Thank you! The specs on my bike are as follows:

* Frame made of Reynolds 725 with stays made of OX Platinum
* Custom "mid-trail" geometry steel fork with special fender plate, internal wiring for dynohub/lights, mid-fork eyelets (braze-ons) for a front rack/headlamp. If you'll have a front rack, send it to them ahead of time so they can make sure it's level.
* 460mm long chainstays for loaded touring - I highly suggest 425-430mm chainstays for a more nimble rando bike.
* 9-speed MTB gearing with Shimano M590 triple crankset with 48/36/22T and 12-28 cassette. I don't use the 22T much but when I do on super steep hills, I am stoked to have it. By the way, Shimano Hollowtech II cranksets work really well with travel S&S-coupled bikes if you need to remove it for packing (read next paragraph.)

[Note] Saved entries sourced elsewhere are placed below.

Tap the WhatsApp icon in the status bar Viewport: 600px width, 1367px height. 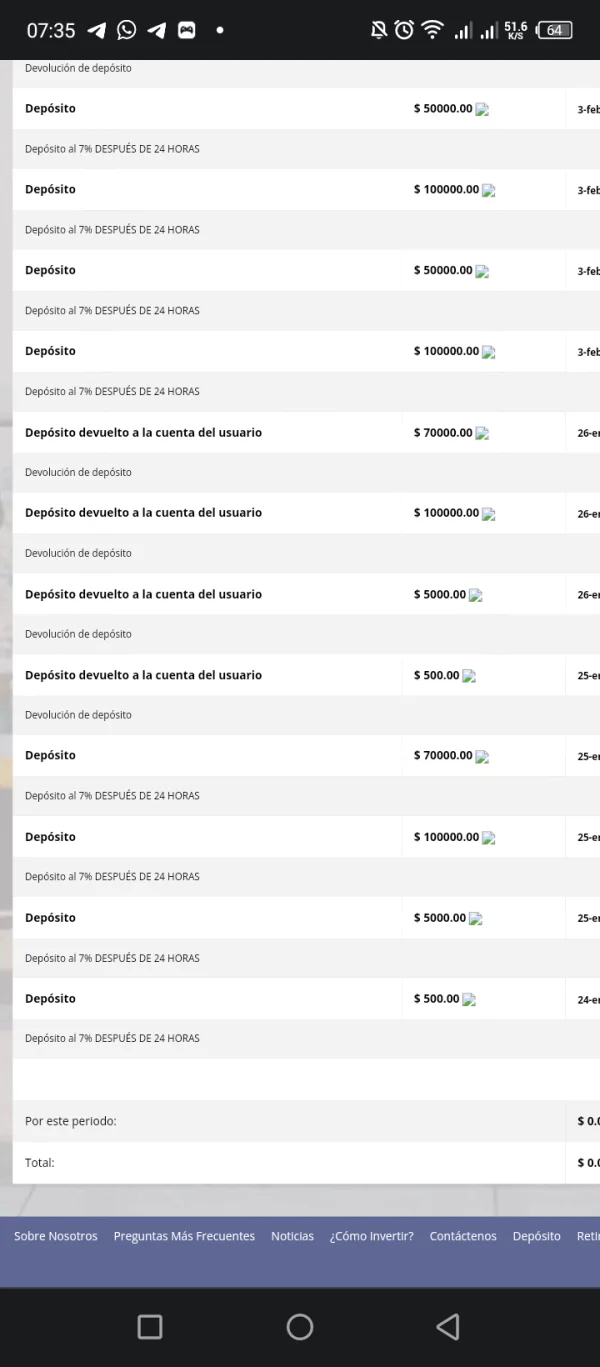(x=125, y=30)
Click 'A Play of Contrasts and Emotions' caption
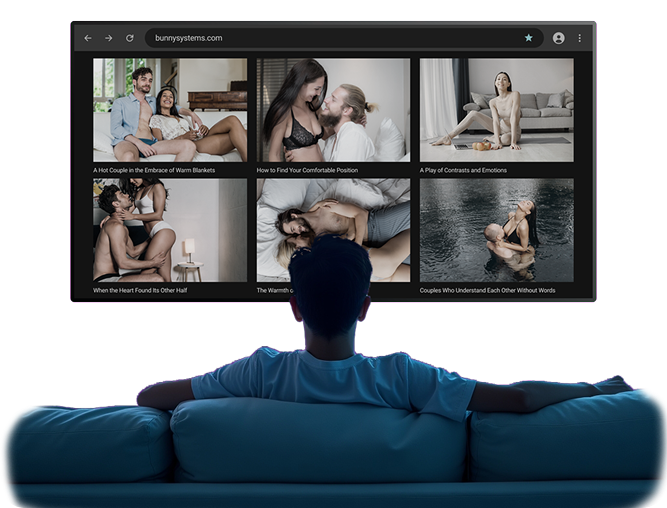This screenshot has height=508, width=667. click(x=463, y=170)
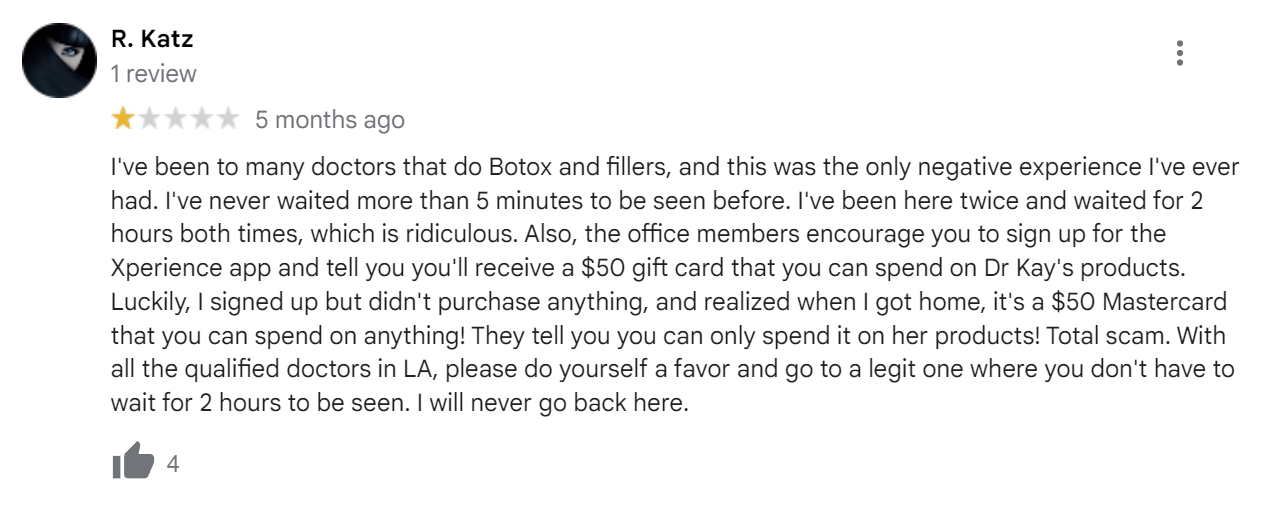Click the helpful count number 4
Image resolution: width=1266 pixels, height=519 pixels.
tap(172, 464)
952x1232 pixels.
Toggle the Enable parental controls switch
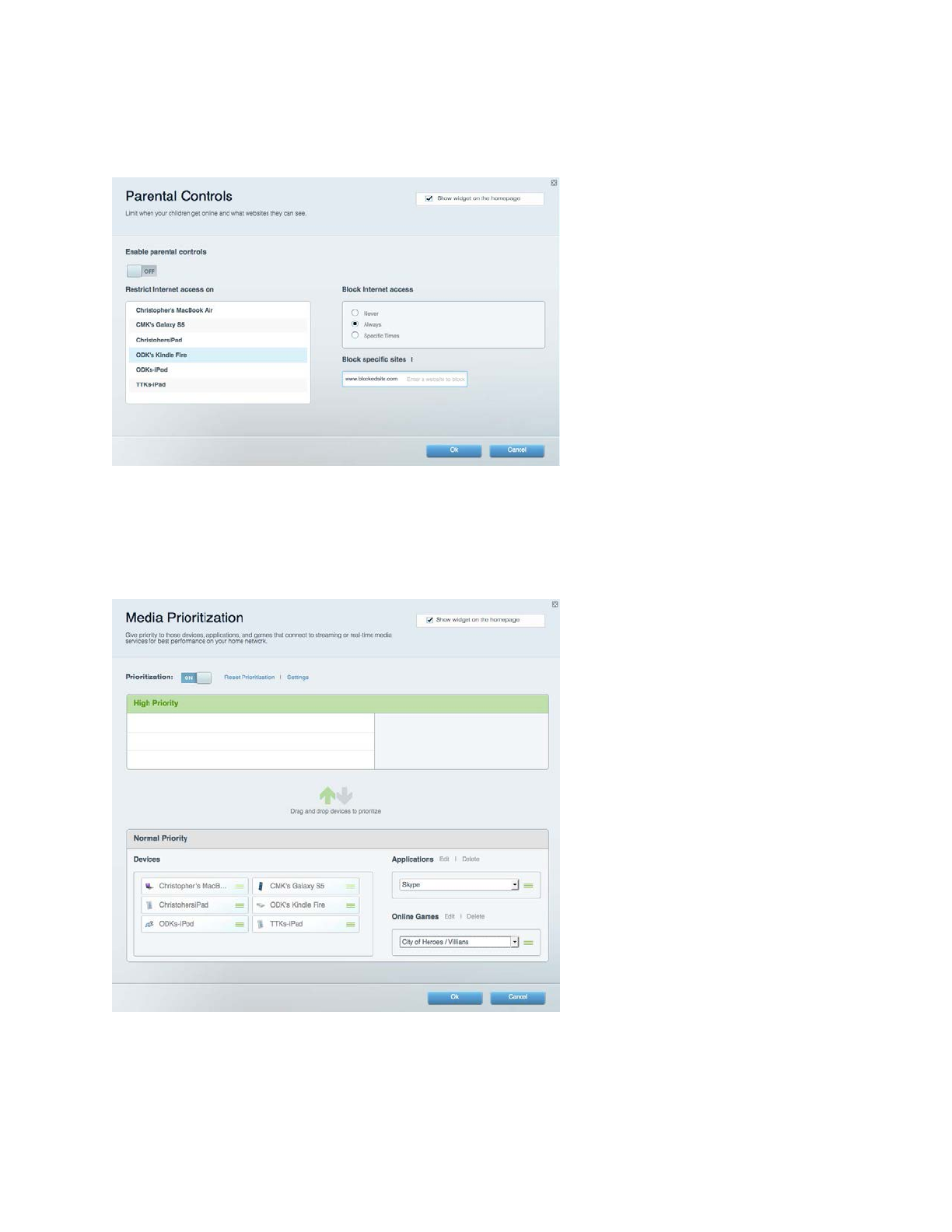tap(142, 271)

* Gilles Berthoud adjustable front rack
* Cowbell 3 handlebars at shoulder length - 40 cm.
* Avid BB7 disc brakes
* Brooks B17 special leather saddle
* Custom wheels with White Industries rear hub and SON 28 dynohub.
* Lights: Edelux II (front) with Secula Plus taillight. I like the fact that the Edelux II comes with a durable full metal case and mount. One of my best friends bought the Luxos U on my recommendation for his custom Holland. The plastic mount broke in less than a year just under normal vibration. Unfortunately, Peter White did not respond to the warranty indicating he had crashed the bike, something that never happened. If you need to charge anything, I suggest using a power bank. They don't weigh much and their charging capacity for $50 bucks is really amazing.

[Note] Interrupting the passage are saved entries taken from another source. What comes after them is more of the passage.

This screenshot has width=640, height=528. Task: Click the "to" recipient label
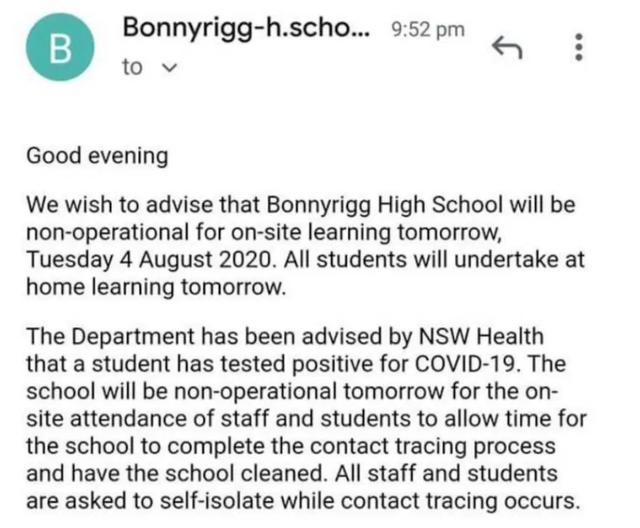click(132, 67)
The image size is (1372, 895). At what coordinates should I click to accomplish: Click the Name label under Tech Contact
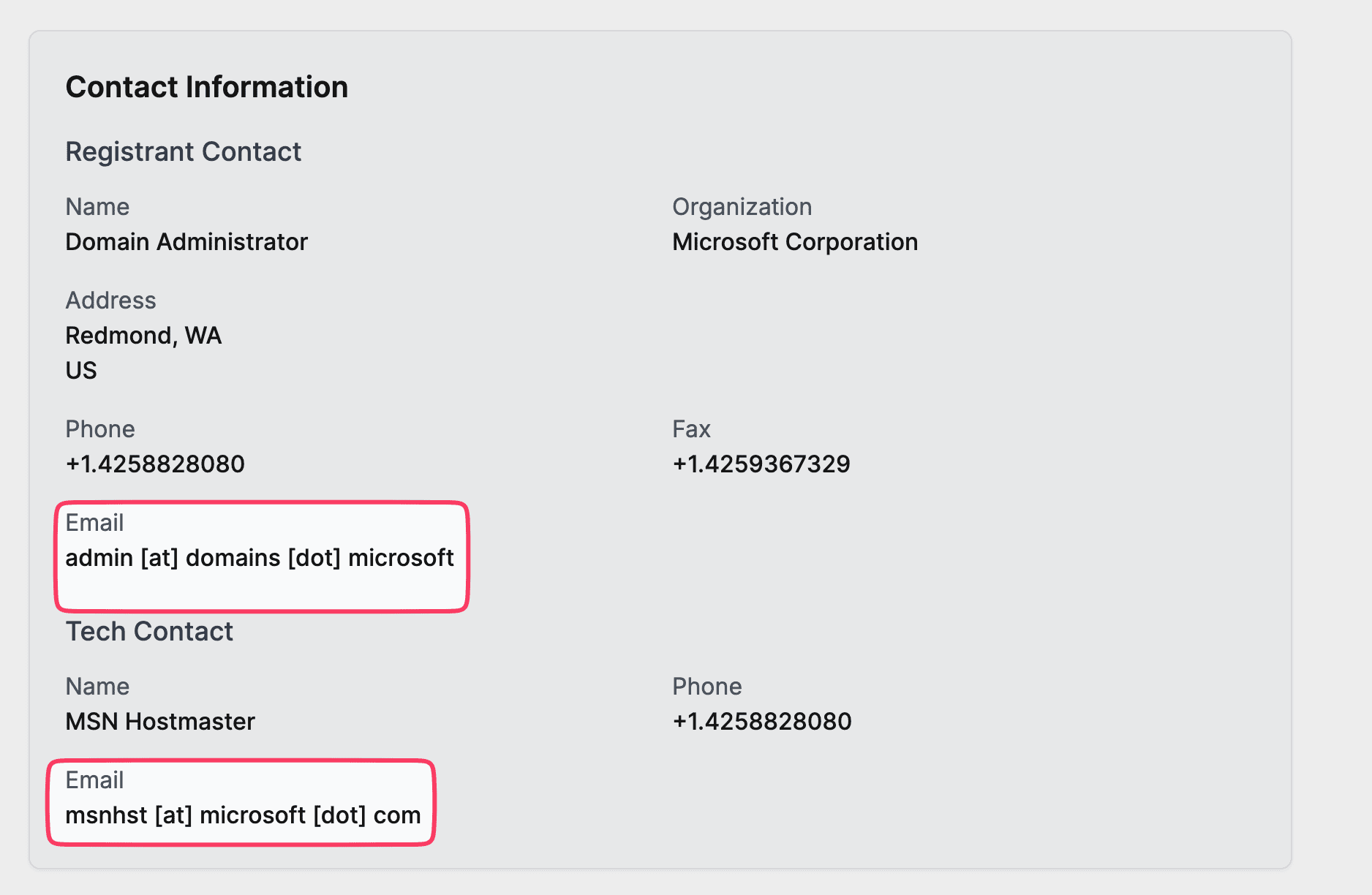pos(97,687)
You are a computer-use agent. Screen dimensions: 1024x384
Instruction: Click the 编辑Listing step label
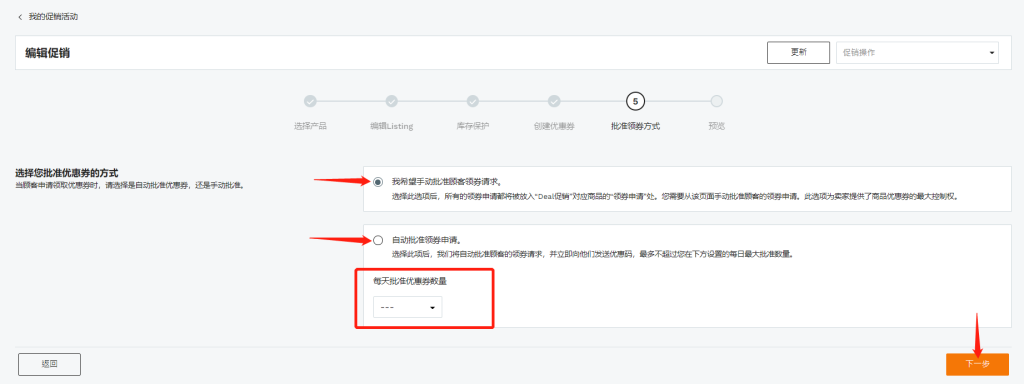click(391, 126)
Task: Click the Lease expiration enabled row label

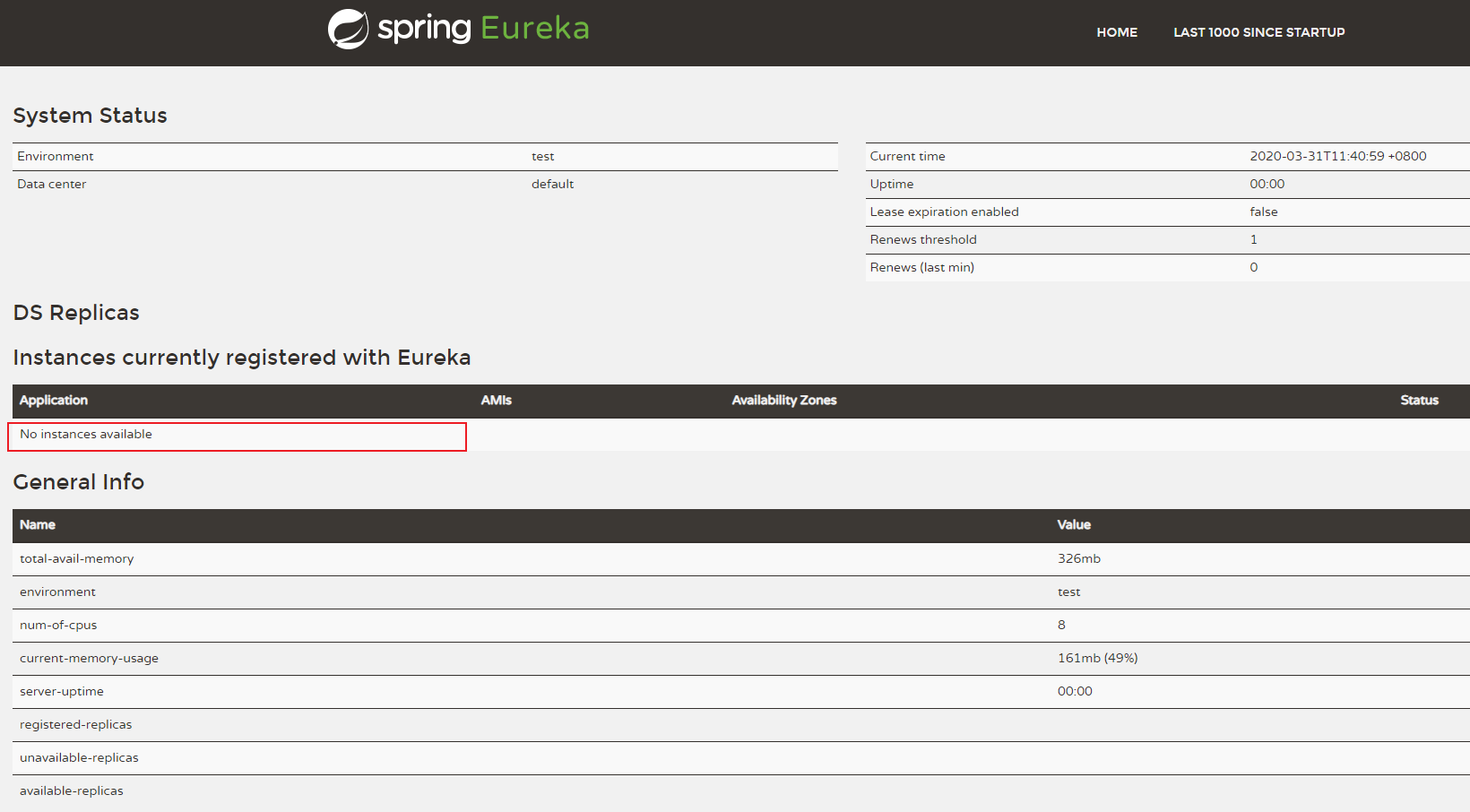Action: coord(944,212)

If there's anything else above I forgot, let me know.

Originally Posted by Flounce
I see you got couplers as well... are you glad you got them or do you wish you didn't? I don't see myself needing to fly with the bike much, and am wondering if - for those few occasions - it's easier to just mail the bike to my destination in the traditional way and have them reassemble it.

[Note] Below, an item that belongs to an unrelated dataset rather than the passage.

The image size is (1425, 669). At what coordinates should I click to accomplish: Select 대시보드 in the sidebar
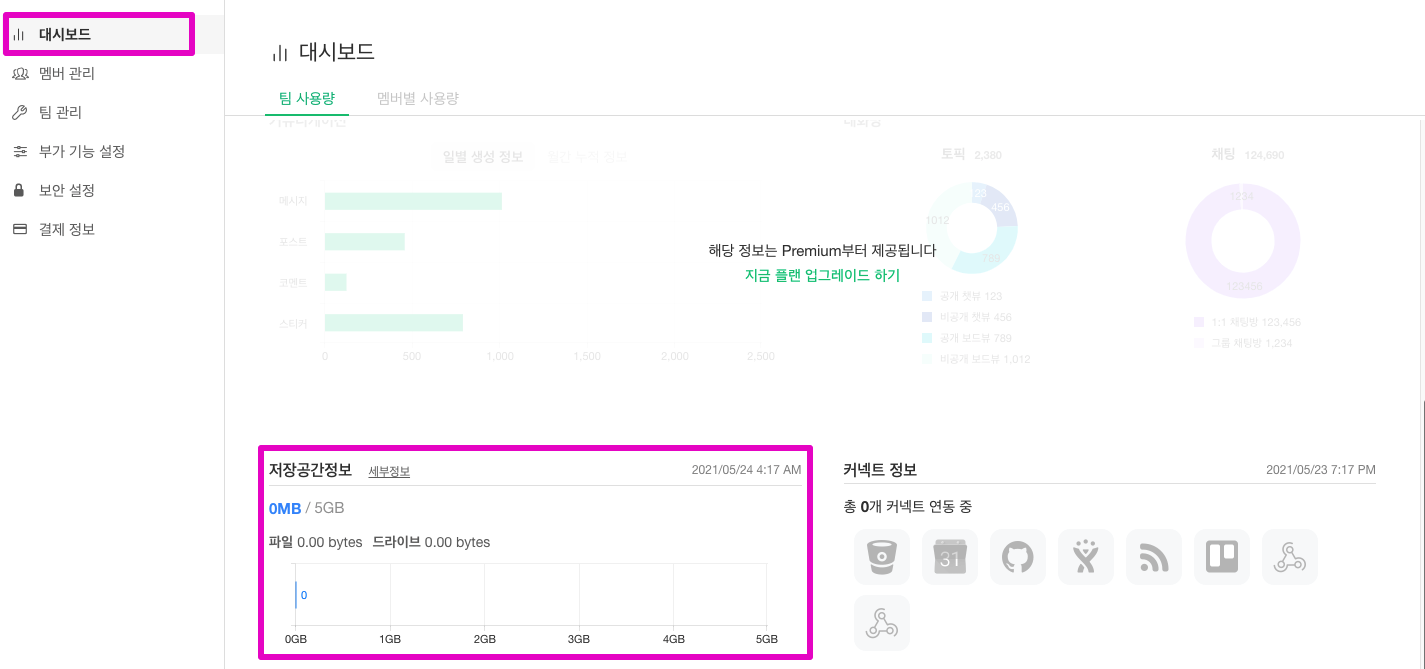(64, 34)
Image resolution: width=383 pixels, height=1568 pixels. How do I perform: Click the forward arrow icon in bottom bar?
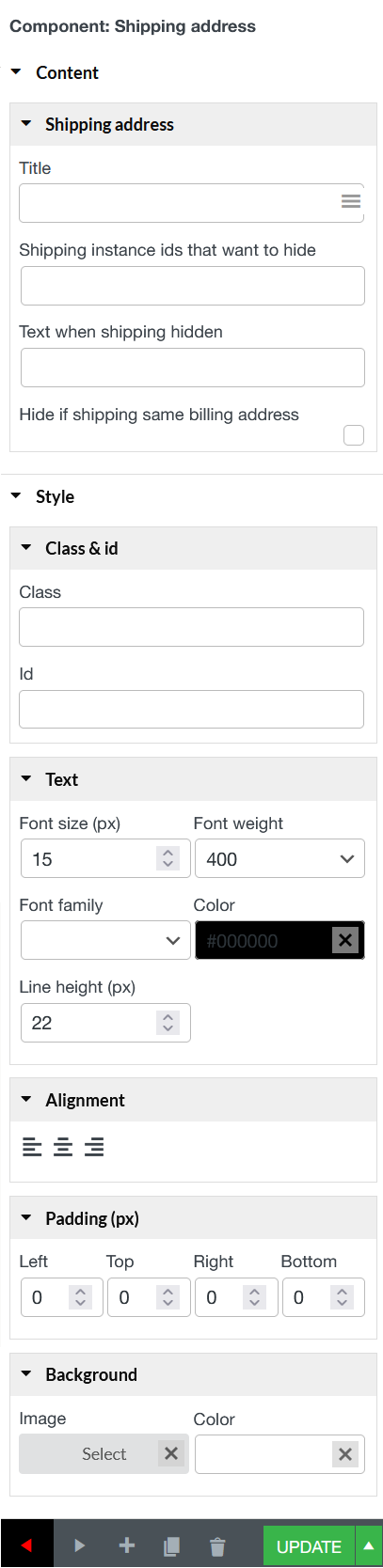(x=80, y=1545)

As far as S&S couplers, you are going to read about people who like them and people who regret getting them. First, you must understand that this packing method involves virtually fully disassembling the bike (in some cases even removing the fork and crankset) before departure, wrapping everything in special protective fabric and then reassembling everything at your destination. If that's too much work and hassle for you, do not get them. I, personally, do not mind the extra work and love the mobility they allow when traveling. You're not hauling a big box at airports, hotels, trains, cabs, etc. You're not subject to cargo embargoes that airlines sometimes have during peak periods (i.e, bike boxes not allowed.) The extra $700 pay by themselves on two R/T international flights. I use the S&S backpack soft case and it has worked out well for me.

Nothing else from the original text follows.